Mon poème préféré est le tout premier, celui en « prologue », si on veut.
« nos peaux de lièvres en regret sur l'épaule nous marchons lentes sur le sentier des mémoires entravées un tapis de neige sourde comme nous
le ciel bleu fou nous rend malades de ne plus savoir comment lui appartenir
retourner au début rebrousser les entrailles pour qu'un jour bien droites telles des épinettes nous puissions dire
c'est ici que nous sommes nées»
Les autres par la suite m'ont semblé plutôt ordinaires. J'ai aimé la collection « Le goût de la confiture » puisqu'il parlait souvent de nourriture, de goûts. J'ai aimé comment chaque section habitait des émotions différentes mais je dirais qu'en général, mes attentes étaient plus élevées.

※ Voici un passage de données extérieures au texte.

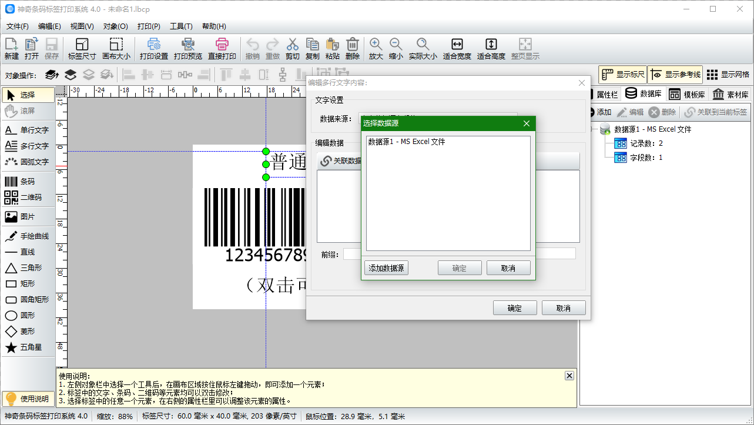Viewport: 754px width, 425px height.
Task: Switch to the 模板库 template library tab
Action: point(688,94)
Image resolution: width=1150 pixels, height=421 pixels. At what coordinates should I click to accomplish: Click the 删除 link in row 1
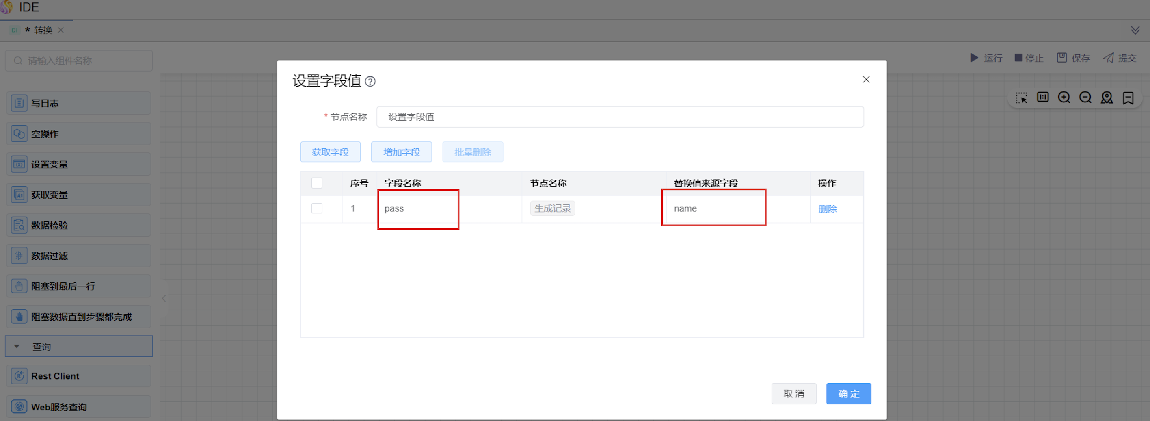click(x=827, y=209)
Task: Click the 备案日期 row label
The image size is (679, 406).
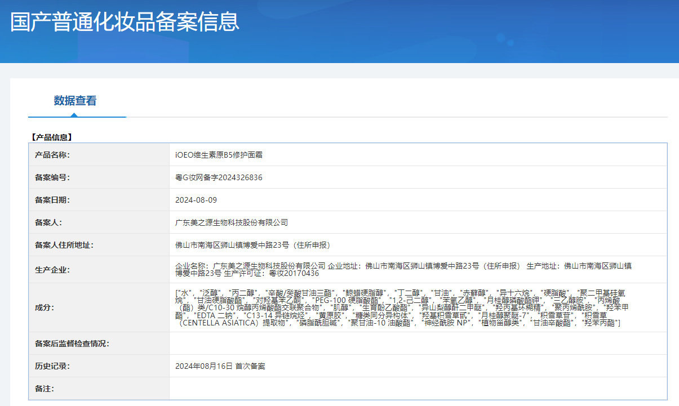Action: point(52,200)
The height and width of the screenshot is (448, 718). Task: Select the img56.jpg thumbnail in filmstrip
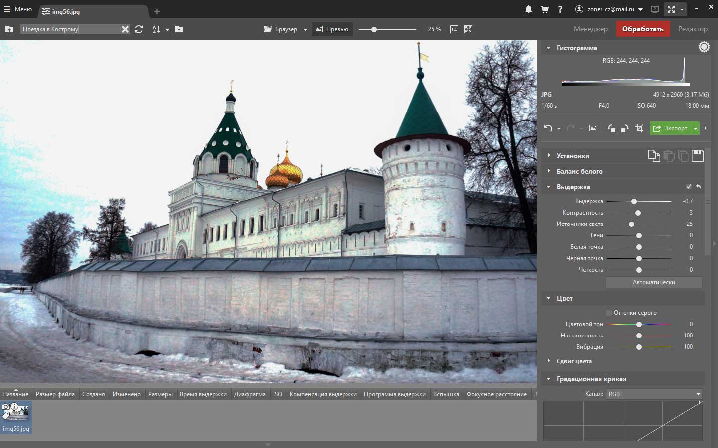tap(16, 417)
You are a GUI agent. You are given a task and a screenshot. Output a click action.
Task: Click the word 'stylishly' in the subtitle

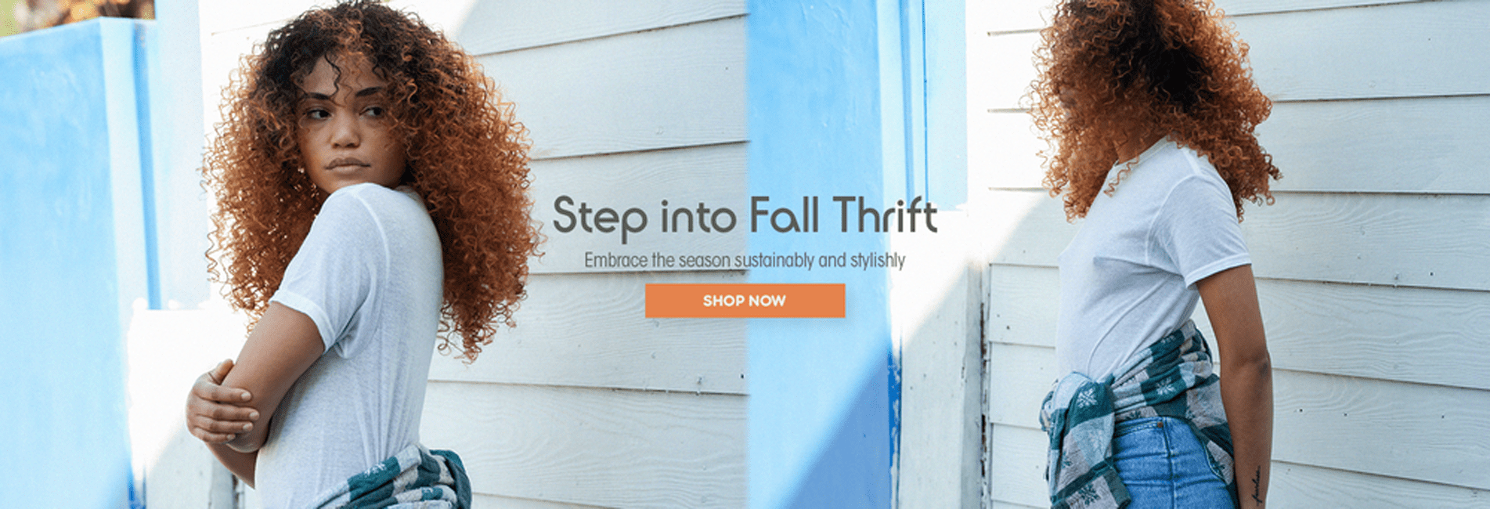point(878,261)
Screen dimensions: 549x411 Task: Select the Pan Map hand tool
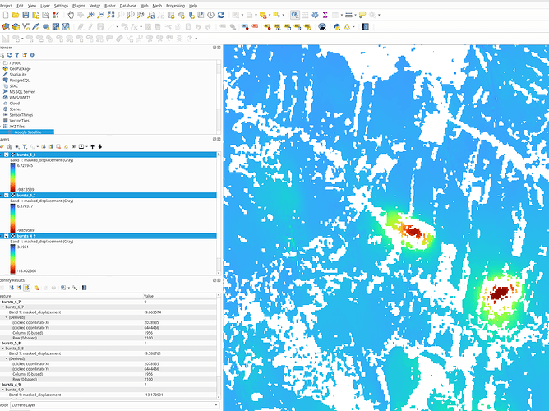click(69, 15)
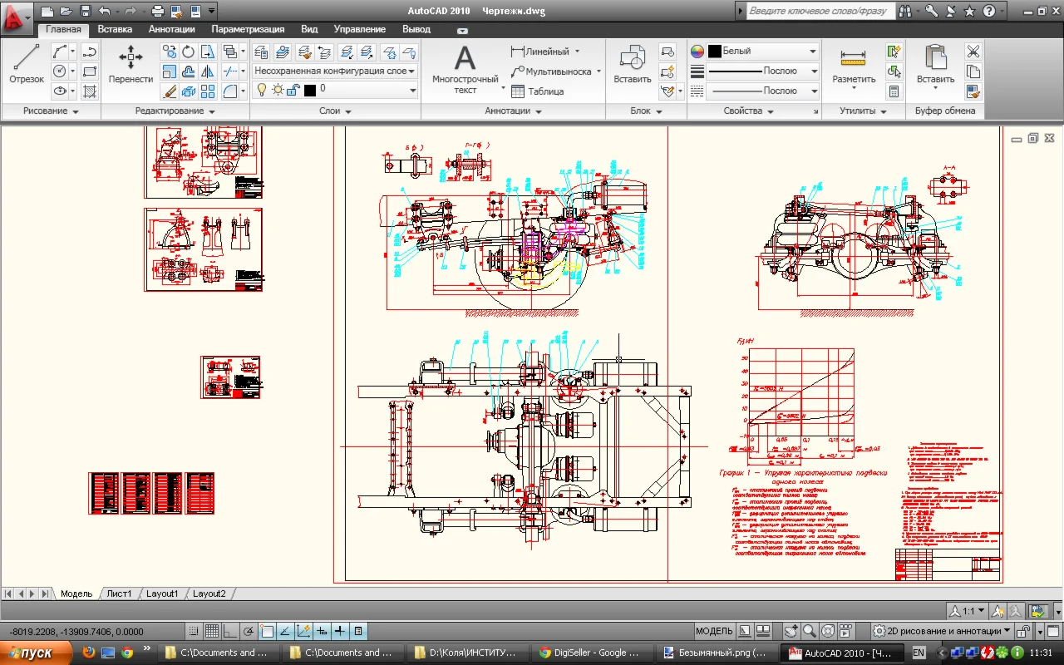Click the Разметить measure tool
The height and width of the screenshot is (665, 1064).
click(x=854, y=67)
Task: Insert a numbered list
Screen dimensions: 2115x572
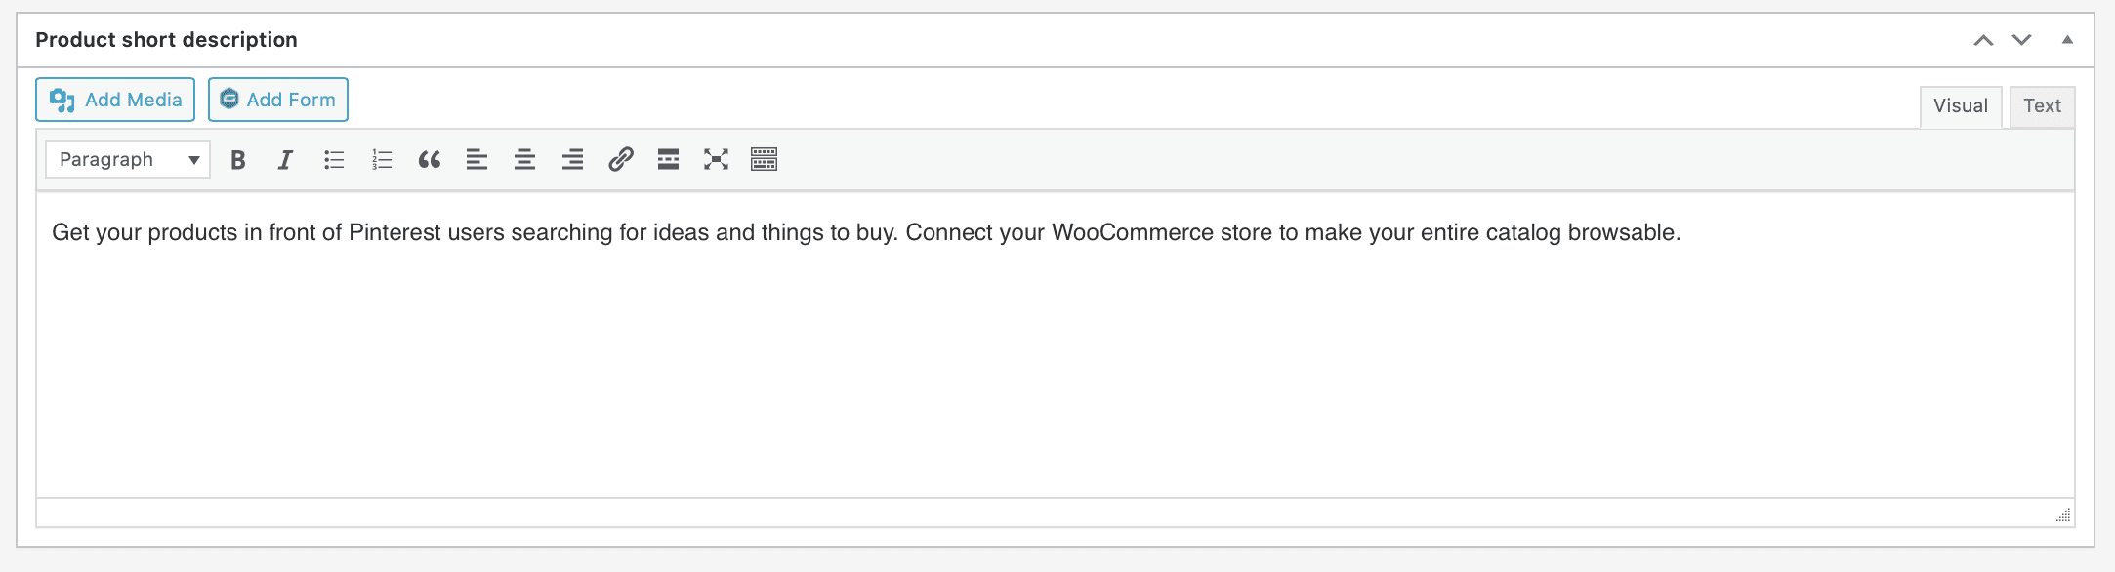Action: click(382, 160)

Moi qui adore la nature, le terroir, j'aurais aimé le sentir encore plus fort dans les poèmes.
Je donne une étoile parce que c’est vraiment pas mon genre de livre la poésie et je trouve que l’auteure fait beaucoup trop de comparaisons/métaphores donc c’est vrm difficile de comprendre ce qu’elle veut dire réellement. L’auteure vient de la cote nord donc déjà que son style d’écriture est difficile à lire, elle décrit des choses que je comprend pas vu que c’est pas ma réalité étant une personne qui vit en ville. Cependant je donne mon étoile parce que j’ai tout de même réussi à m’imaginer quelques paysages d’où elle vient et je me sens vrm dans le lieu d’où se passe le livre. Je crois que le livre aurait du potentiel si t’es quelqu’un qui aime la poésie très implicite et qui veut se casser la tête à comprendre ce qui n’est pas mon cas.
Recueil de poésie du bout de la route, de poésie de région éloignée, rassemblant des perles de vers et de pages dans un éloge de la nature, de la lenteur, de la contemplation et de la tranquillité. (Acheté à Natashquan en juillet 2020, là d’où est originaire Kristina Gauthier-Landry.)